Thursday, November 15, 2012

Taking Care of Myself to Take Care of My Son

I apologize for the amount of time that has lapsed since my last posting. I am now 26 weeks pregnant and have been medication free, besides the rare days I have had to take a hydrocodone approved by my arsenal of doctors, for the entire pregnancy. My symptoms are not as bad as I predicted; however, there are new things that have surfaced.

My current symptoms are generally intermittent with the exception of the obvious back pain. I do have the traditional pain in the area of the syrinx (cyst). The newest pain point is in my lower back. It sometimes feels like someone has jammed a knife blade in between my vertebrae. That is most definitely not the most pleasant feeling in the world. I lost vision more in the last six months than I have in quite some time. I believe it is just a result of not taking my neurological medication. The burning in my face, neck and arms has returned full force. This is extremely uncomfortable, as I’m sure you can imagine.

I had a trip to the emergency room several weeks back when I had a strange grouping of symptoms. I was 23 weeks pregnant at the time. My symptoms were the burning in my face, arms and neck, shortness of breath, overall weakness and I hadn’t felt the baby move much that day. When I called my doctor’s office they told me with my history I needed to head straight to the emergency room. When I arrived, I was wheeled up to the labor and delivery which was terrifying in and of itself. On a positive note, everything appeared to be fine. Despite my labored breathing, my oxygen level was great and my blood pressure was stable and within normal range. They got a great heart rate for our sweet little Colin and besides just feeling crummy, I was fine, too.  I was released after about 4 hours. I was grateful to have my loving husband there with me to console me through the entire process.
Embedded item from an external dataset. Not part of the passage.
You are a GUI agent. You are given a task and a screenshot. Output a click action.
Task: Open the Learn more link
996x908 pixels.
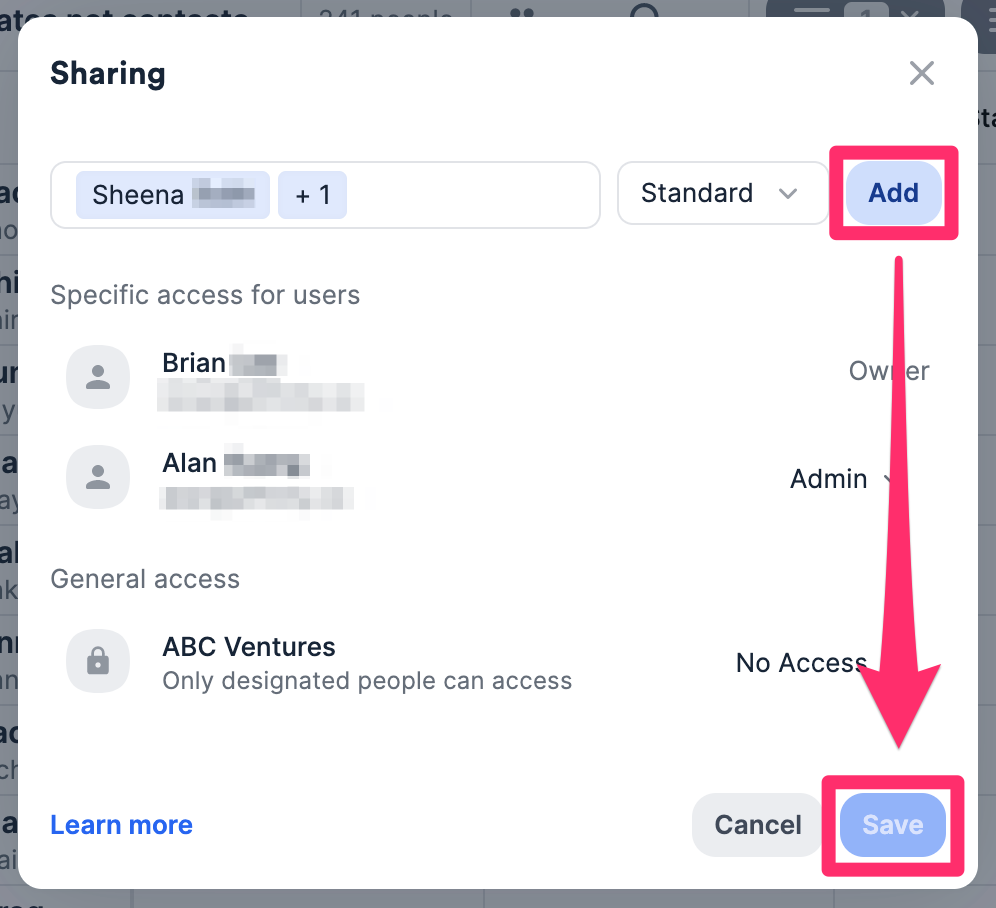coord(121,825)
They said that Colin was as healthy looking on the monitors as a 40 week baby. That made me feel so much better and made me grateful that I have been so steadfast in not putting anything into my body that would potentially harm him. I love my son so much and he’s not even here. I’d risk my own health to ensure he is healthy and happy. He’s so much more important than me feeling well…my body is not just mine for these 9 months; I am sharing it with my newest little addition.

I also need to remember that I have to rest more, drink more water, and avoid all things that could potentially harm me or my little guy. Things even unrelated to Syringomyelia or Chiari. Things like walking too much, lifting, over-doing it and being around second hand smoke. Breathing is hard enough during the latter stage of pregnancy, I don’t need help not being able to breathe. So I will try to enjoy the last 14 weeks of pregnancy as much as possible and try to stay as healthy as possible. I will try to keep you all posted on my progress.